И я стал избегать ее. Не ее остерегался, но себя самого. Конечно же, немыслимо было заставить себя смотреть и не видеть. Пока мы все втроем были заняты приготовлением ужина, я старательно не замечал ее. Потом это стало невозможно, потому что старик тотчас забрался в свой спальный мешок.
Она еще села рядом с ним и встревоженно допытывалась: что? почему? правда ли, он себя хорошо чувствует?
Он только кивнул и проворчал, что просто малость устал.
— Годы не те, — сказал он ей. — Ну, хватит об этом. Правда, что-то не по себе. Наверное, съел что-нибудь лишнее.

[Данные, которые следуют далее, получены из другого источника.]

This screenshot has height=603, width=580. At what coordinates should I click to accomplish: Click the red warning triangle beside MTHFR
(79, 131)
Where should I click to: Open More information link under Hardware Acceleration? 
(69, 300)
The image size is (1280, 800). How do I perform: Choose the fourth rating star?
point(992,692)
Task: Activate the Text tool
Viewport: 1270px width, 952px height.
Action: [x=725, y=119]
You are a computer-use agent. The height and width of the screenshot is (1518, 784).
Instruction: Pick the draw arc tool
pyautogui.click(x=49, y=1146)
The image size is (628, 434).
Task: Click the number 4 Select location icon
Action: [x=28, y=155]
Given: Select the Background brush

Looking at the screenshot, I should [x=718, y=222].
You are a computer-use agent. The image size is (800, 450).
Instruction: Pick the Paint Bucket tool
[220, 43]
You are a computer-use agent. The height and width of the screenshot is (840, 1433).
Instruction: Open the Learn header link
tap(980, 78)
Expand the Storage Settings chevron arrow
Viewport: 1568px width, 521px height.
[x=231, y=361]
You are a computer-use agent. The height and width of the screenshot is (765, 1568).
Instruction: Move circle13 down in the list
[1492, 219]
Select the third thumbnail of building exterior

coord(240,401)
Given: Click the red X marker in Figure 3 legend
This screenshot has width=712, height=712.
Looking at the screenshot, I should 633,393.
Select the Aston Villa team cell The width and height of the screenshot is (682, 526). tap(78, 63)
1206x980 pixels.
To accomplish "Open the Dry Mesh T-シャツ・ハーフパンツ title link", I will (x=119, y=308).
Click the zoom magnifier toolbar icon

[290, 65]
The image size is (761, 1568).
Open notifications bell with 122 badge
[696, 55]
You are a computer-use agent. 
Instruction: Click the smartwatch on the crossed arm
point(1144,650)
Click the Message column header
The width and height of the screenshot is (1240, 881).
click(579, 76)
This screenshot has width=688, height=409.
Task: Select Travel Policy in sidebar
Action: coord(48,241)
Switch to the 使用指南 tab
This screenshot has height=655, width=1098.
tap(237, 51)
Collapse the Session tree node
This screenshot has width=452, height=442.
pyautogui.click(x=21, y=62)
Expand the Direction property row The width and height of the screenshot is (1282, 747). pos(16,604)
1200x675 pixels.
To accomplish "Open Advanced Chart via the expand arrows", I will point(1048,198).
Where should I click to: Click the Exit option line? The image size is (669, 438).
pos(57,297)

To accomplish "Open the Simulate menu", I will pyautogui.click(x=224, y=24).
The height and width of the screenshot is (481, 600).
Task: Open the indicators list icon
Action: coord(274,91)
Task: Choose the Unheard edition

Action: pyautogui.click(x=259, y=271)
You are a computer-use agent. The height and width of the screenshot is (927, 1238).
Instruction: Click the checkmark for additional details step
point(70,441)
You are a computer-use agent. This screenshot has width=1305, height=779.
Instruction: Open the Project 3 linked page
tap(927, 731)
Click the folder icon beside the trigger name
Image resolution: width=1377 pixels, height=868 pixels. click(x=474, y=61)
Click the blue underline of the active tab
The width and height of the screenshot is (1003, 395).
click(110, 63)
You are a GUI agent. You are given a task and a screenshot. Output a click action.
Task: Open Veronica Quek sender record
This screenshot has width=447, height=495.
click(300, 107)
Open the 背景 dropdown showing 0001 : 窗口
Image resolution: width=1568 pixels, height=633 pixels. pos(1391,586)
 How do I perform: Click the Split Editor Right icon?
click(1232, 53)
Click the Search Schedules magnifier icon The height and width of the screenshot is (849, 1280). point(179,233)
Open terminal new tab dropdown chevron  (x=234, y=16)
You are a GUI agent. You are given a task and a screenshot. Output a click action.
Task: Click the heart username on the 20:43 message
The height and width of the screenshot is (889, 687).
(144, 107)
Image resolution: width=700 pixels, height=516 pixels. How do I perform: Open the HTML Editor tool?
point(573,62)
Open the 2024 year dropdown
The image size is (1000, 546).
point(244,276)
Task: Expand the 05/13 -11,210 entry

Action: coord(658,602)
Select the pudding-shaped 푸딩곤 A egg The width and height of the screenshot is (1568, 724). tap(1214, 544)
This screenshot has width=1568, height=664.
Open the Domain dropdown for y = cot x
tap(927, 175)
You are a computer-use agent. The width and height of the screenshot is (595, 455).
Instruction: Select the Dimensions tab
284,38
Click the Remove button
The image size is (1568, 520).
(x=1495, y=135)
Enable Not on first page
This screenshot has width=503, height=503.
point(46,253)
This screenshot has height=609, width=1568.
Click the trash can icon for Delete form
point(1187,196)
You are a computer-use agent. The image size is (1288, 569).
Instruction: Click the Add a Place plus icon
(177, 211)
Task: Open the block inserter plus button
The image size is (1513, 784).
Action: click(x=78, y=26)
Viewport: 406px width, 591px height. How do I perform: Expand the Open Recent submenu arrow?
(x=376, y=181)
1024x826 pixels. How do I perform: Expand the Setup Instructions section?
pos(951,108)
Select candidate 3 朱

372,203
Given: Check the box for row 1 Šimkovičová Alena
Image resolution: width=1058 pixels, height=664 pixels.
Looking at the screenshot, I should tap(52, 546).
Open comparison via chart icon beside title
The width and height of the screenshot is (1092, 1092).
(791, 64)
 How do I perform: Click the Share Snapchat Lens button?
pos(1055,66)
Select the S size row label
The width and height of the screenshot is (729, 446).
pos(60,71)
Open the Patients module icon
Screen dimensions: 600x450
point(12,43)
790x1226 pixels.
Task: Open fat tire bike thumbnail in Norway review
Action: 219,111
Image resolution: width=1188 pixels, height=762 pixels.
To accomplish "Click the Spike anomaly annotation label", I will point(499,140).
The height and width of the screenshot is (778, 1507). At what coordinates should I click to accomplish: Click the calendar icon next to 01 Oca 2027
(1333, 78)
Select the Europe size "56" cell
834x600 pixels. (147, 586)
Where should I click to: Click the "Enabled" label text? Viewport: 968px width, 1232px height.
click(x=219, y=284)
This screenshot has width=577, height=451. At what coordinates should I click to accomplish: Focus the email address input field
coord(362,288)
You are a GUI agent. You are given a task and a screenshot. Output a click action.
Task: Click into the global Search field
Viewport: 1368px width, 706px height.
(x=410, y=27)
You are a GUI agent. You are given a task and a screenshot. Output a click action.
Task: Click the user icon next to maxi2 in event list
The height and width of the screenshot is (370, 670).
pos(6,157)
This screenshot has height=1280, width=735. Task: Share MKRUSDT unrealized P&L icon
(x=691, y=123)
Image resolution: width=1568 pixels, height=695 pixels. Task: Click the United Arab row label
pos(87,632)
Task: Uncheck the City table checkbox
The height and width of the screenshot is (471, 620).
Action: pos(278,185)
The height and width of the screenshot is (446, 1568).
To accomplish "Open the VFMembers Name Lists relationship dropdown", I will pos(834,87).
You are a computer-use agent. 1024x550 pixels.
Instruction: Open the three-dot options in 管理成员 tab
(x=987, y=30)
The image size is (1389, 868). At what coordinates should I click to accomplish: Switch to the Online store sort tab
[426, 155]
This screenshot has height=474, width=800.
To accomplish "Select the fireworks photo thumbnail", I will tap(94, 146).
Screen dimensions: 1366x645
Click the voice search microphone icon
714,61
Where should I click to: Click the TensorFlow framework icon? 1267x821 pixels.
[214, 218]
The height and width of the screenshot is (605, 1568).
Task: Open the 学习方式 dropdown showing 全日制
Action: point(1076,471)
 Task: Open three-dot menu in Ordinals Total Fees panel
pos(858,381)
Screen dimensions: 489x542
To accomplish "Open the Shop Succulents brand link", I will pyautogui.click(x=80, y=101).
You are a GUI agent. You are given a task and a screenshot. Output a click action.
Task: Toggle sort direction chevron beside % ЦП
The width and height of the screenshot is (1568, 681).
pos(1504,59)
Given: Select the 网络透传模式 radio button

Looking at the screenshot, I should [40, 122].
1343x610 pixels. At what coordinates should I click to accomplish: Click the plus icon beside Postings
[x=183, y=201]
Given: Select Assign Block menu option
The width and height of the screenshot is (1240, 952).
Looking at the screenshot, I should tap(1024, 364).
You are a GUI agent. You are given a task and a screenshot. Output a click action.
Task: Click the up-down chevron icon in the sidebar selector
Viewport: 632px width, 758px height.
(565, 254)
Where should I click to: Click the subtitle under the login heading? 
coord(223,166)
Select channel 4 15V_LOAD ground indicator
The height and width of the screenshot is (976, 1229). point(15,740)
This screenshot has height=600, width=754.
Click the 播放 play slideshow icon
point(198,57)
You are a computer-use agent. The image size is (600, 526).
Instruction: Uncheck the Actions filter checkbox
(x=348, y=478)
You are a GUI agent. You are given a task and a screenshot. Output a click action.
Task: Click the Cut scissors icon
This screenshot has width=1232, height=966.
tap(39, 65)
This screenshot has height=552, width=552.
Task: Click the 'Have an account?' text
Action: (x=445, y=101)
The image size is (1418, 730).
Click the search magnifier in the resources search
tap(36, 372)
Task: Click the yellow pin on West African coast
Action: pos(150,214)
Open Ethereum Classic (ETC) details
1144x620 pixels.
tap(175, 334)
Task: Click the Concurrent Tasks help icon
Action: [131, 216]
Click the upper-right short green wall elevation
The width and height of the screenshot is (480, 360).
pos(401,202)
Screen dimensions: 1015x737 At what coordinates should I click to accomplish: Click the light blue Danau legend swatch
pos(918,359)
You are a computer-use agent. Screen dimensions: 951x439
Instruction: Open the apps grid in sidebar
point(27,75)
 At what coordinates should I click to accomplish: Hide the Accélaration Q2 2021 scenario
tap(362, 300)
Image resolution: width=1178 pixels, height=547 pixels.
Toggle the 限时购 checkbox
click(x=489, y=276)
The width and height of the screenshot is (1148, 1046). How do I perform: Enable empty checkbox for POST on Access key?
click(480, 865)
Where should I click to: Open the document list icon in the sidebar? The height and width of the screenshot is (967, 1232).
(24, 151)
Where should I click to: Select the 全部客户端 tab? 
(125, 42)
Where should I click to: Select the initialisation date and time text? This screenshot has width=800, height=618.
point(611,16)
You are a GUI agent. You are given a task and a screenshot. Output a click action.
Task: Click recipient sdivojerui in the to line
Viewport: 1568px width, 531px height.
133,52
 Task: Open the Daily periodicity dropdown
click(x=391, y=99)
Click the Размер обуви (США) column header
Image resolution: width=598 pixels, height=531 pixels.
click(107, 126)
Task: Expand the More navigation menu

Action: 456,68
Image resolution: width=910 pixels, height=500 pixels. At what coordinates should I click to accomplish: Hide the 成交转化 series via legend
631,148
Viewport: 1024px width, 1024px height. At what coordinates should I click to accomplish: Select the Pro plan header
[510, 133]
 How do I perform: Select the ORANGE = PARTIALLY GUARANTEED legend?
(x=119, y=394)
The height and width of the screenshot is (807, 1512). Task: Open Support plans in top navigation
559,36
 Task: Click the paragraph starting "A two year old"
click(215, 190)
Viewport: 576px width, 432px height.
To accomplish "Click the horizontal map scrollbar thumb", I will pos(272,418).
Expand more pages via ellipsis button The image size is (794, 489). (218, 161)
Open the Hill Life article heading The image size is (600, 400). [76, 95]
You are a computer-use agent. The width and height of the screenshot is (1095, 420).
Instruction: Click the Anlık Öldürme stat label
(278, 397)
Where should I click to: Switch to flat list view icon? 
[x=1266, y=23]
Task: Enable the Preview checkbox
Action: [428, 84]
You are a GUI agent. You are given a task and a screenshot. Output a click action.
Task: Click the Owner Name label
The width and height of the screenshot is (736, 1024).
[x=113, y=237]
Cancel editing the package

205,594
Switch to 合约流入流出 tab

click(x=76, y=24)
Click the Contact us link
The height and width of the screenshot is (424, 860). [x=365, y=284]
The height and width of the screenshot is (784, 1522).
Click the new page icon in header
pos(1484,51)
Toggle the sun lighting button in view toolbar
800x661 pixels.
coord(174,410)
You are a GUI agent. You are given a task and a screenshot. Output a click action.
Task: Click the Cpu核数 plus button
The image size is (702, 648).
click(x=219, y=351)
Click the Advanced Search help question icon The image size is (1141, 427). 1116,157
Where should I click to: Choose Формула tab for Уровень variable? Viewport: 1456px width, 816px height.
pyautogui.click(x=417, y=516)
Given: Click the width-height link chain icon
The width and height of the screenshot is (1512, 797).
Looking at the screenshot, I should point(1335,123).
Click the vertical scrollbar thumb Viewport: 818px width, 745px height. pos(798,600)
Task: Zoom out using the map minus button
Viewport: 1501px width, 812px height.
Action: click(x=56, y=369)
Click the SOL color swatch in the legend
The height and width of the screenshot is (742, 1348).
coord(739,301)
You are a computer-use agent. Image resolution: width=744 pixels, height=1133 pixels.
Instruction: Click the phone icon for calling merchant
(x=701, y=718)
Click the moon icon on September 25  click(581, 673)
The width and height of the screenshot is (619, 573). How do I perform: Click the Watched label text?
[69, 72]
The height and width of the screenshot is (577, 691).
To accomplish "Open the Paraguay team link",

А теперь оставь меня, спать хочу.
И вот мы вдвоем у огня. Она то и дело поглядывала в его сторону, как он, даже подошла посмотреть, дышит ли. Но он мирно спал. Когда огонь слабел, я подкладывал в наш очаг хворост, не давая огню угаснуть, и тогда сучья вспыхивали, потрескивая, и тысячи искр уносились во тьму. Иногда нас обдавало сухим дыханием ветра, а когда хворост дымил, за дымом нашего очага пропадали мерцающие звезды.
— Вас что-нибудь беспокоит? — спросил я и кивнул в сторону старика.
Она смотрела на огонь, джемпер набросила на плечи и зябко поеживалась, когда холодный ночной ветер залетал волной в наше убежище.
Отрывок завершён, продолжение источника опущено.